▶ **What you are asked to do**: Transcribe the passage of the warrant agreement text below, starting with "Reliance on Company" and going on through "to the provisions of this Agreement.".

Notice of Successor Warrant Agent. In the event a successor Warrant Agent shall be appointed, the Company shall give notice
thereof to the predecessor Warrant Agent and the Transfer Agent for the Class A ordinary shares not later than the effective date
of any such appointment.

 

8.2.3.
Merger or Consolidation of Warrant Agent. Any corporation into which the Warrant Agent may be merged or with which it may
be consolidated or any corporation resulting from any merger or consolidation to which the Warrant Agent shall be a party shall
be the successor Warrant Agent under this Agreement without any further act.

 

8.3.
Fees and Expenses of Warrant Agent.

 

8.3.1.
Remuneration. The Company agrees to pay the Warrant Agent reasonable remuneration for its services as such Warrant Agent
hereunder and shall, pursuant to its obligations under this Agreement, reimburse the Warrant Agent upon demand for all expenditures
that the Warrant Agent may reasonably incur in the execution of its duties hereunder.

 

8.3.2.
Further Assurances. The Company agrees to perform, execute, acknowledge, and deliver or cause to be performed, executed,
acknowledged, and delivered all such further and other acts, instruments, and assurances as may reasonably be required by the
Warrant Agent for the carrying out or performing of the provisions of this Agreement.

 

8.4.
Liability of Warrant Agent.

 

8.4.1.
Reliance on Company Statement. Whenever in the performance of its duties under this Agreement, the Warrant Agent shall
deem it necessary or desirable that any fact or matter be proved or established by the Company prior to taking or suffering any
action hereunder, such fact or matter (unless other evidence in respect thereof be herein specifically prescribed) may be deemed
to be conclusively proved and established by a statement signed by the Chief Executive Officer, Chief Financial Officer, Chief
Operating Officer, Secretary or Chairman of the Board of the Company and delivered to the Warrant Agent. The Warrant Agent may
rely upon such statement for any action taken or suffered in good faith by it pursuant to the provisions of this Agreement.

 

    14

     

    

 

8.4.2.
Indemnity. The Warrant Agent shall be liable hereunder only for its own gross negligence, willful misconduct or bad faith.

▶ **Record excerpts**:
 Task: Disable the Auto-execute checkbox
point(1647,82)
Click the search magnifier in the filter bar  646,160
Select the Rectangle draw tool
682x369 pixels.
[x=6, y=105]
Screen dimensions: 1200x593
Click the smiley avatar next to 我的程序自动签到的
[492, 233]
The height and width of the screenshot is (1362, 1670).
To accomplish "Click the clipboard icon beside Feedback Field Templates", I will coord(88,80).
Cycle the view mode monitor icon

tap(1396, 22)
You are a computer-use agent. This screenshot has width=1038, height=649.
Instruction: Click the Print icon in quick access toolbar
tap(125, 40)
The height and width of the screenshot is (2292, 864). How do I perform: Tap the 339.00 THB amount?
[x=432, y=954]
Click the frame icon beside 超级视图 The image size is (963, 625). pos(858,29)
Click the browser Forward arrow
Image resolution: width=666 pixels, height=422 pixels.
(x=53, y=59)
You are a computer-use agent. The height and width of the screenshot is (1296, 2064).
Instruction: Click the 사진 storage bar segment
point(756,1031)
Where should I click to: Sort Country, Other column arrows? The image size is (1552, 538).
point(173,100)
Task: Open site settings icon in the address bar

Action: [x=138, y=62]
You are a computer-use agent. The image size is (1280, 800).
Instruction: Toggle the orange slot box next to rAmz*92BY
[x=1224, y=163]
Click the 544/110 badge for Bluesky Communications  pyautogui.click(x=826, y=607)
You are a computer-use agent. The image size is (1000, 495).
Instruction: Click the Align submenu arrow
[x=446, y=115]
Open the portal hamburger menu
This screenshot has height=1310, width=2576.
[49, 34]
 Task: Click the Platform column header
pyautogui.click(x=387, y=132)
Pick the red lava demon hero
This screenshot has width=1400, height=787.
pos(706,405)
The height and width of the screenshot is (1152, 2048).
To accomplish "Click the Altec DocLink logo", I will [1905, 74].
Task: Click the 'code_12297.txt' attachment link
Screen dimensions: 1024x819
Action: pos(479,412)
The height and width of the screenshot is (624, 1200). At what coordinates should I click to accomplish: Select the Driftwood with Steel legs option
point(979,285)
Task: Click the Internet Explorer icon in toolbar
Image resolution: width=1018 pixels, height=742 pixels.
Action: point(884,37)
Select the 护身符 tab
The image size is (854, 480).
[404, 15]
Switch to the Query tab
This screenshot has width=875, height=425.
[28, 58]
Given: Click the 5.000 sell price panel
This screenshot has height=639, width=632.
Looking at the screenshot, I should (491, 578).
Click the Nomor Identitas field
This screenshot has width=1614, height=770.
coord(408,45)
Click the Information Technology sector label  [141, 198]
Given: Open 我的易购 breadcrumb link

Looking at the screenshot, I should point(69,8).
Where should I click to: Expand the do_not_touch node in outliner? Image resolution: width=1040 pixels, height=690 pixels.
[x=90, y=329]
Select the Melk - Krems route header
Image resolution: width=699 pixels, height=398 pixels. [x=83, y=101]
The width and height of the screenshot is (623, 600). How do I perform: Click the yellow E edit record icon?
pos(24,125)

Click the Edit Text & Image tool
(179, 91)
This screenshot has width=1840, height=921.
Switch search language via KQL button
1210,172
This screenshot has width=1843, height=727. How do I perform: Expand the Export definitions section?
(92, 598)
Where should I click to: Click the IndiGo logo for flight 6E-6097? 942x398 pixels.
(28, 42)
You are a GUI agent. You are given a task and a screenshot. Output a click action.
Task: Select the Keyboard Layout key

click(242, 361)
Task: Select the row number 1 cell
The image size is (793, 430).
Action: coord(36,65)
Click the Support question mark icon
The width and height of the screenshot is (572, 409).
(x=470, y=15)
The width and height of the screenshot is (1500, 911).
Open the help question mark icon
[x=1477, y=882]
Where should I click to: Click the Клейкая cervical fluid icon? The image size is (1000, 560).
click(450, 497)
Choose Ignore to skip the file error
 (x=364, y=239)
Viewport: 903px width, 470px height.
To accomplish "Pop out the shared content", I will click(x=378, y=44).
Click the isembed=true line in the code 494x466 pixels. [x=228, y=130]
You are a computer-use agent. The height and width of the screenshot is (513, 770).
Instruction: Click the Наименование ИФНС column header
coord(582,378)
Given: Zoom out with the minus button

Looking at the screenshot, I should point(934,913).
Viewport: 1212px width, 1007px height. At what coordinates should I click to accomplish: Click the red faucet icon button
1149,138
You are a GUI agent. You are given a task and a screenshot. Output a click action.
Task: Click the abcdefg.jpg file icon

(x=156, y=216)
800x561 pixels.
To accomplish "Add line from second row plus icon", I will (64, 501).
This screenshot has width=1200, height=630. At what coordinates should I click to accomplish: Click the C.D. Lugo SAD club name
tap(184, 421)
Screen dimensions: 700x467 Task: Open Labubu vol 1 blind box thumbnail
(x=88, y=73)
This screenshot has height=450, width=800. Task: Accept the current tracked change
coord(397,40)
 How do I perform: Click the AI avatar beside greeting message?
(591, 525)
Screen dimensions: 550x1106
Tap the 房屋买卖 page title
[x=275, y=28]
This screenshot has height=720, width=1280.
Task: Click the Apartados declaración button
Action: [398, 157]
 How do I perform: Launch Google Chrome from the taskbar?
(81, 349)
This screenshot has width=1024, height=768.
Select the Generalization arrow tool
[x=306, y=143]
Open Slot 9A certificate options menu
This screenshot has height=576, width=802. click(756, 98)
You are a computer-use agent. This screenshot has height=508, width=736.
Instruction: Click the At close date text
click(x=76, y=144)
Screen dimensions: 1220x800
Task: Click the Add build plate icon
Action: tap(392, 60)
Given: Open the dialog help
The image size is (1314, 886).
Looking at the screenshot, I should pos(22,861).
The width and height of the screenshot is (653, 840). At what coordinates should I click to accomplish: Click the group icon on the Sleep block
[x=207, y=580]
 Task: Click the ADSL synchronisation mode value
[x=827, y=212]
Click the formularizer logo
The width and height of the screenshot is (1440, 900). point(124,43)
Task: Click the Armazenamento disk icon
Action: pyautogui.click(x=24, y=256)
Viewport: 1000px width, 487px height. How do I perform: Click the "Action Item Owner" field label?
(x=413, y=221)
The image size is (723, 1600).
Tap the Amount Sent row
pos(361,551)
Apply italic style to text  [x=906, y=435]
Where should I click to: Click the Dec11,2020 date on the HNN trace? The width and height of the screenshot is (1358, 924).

▶ **Task response**:
Reliance on Company Statement. Whenever in the performance of its duties under this Agreement, the Warrant Agent shall
deem it necessary or desirable that any fact or matter be proved or established by the Company prior to taking or suffering any
action hereunder, such fact or matter (unless other evidence in respect thereof be herein specifically prescribed) may be deemed
to be conclusively proved and established by a statement signed by the Chief Executive Officer, Chief Financial Officer, Chief
Operating Officer, Secretary or Chairman of the Board of the Company and delivered to the Warrant Agent. The Warrant Agent may
rely upon such statement for any action taken or suffered in good faith by it pursuant to the provisions of this Agreement.